Möglichst alle Besuchenden des Verkehrshauses, denn Motorik spricht alle an, vor allem auch Kinder. Sie sollen über die Hängebrücke gehen und die Erwachsenen hinterher. Die älteren Personen, die vielleicht an eine Prothese denken, werden sich für unseren Film über das Knie interessieren. In der Ruderecke können die Leute Rennen gegeneinander fahren – ja, es gibt wirklich für alle etwas zu machen. Die Ausstellung ist auch ins Schulprogamm des Verkehrshauses aufgenommen worden. Schulklassen können sich in „Unterwegs!“ zeigen lassen, was es heisst, mit der eigenen Muskelkraft unterwegs zu sein.

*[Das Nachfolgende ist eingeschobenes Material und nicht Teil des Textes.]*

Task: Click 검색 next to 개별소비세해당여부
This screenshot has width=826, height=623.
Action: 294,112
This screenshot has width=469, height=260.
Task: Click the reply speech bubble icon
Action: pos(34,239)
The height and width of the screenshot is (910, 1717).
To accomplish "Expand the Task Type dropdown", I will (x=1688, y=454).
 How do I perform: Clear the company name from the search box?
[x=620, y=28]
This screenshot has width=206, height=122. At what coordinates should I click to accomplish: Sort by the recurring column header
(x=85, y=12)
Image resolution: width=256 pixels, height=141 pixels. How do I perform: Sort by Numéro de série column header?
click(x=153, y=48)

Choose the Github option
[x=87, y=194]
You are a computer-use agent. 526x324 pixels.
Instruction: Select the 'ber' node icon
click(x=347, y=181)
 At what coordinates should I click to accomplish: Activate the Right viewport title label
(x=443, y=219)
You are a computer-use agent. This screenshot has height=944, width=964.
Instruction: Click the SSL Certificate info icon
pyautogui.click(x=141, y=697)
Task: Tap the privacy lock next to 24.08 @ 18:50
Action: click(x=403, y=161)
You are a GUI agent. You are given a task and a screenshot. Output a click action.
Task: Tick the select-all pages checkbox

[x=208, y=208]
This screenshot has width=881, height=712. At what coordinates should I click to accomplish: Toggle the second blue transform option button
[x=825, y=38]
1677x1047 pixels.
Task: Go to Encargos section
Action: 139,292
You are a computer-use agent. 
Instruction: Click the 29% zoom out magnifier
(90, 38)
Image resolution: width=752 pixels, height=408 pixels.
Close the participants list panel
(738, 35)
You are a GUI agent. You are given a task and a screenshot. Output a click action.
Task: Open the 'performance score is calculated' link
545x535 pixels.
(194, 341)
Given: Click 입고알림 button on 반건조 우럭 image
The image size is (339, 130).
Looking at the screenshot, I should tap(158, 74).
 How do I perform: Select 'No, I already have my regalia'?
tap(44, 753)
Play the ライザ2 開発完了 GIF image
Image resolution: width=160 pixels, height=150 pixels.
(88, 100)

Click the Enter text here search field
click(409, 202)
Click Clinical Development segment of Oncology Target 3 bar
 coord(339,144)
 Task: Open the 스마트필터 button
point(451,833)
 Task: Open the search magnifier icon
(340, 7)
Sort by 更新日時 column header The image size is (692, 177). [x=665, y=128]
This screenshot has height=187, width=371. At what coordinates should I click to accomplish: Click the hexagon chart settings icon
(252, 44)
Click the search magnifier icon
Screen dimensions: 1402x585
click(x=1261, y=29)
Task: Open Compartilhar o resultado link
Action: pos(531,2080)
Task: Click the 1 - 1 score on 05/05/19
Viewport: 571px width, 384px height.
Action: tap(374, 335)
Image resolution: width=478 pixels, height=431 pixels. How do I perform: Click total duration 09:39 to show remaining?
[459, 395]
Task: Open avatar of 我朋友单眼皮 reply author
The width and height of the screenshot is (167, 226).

Wie viele Besuchende werden erwartet?

Die Ausstellung ist bis Herbst 2008 zu sehen. Wir rechnen mit 800'000 Personen.


Jetzt im Verkehrshaus

Die Ausstellung „Alpenqueren – teuflisch spannende Geschichte“ würdigt zum 125-Jahre-Jubiläum der Gotthardbahn die Menschen sowie deren Mittel und Methoden, Weitsicht und Kühnheit, die nötig waren, um die Alpen zu queren – und weiterhin notwendig sind. Sie ist vom 4. April 2007 bis 31. Oktober 2008 zu sehen und ist als Parcours angelegt, der an den Exponaten der Bewegungswissenschaften und den permanenten Exponaten des Museums zum Thema vorbei führt. Das Verkehrshaus ist täglich geöffnet, während der Sommerzeit von 10-18 Uhr, während der Winterzeit von 10-17 Uhr.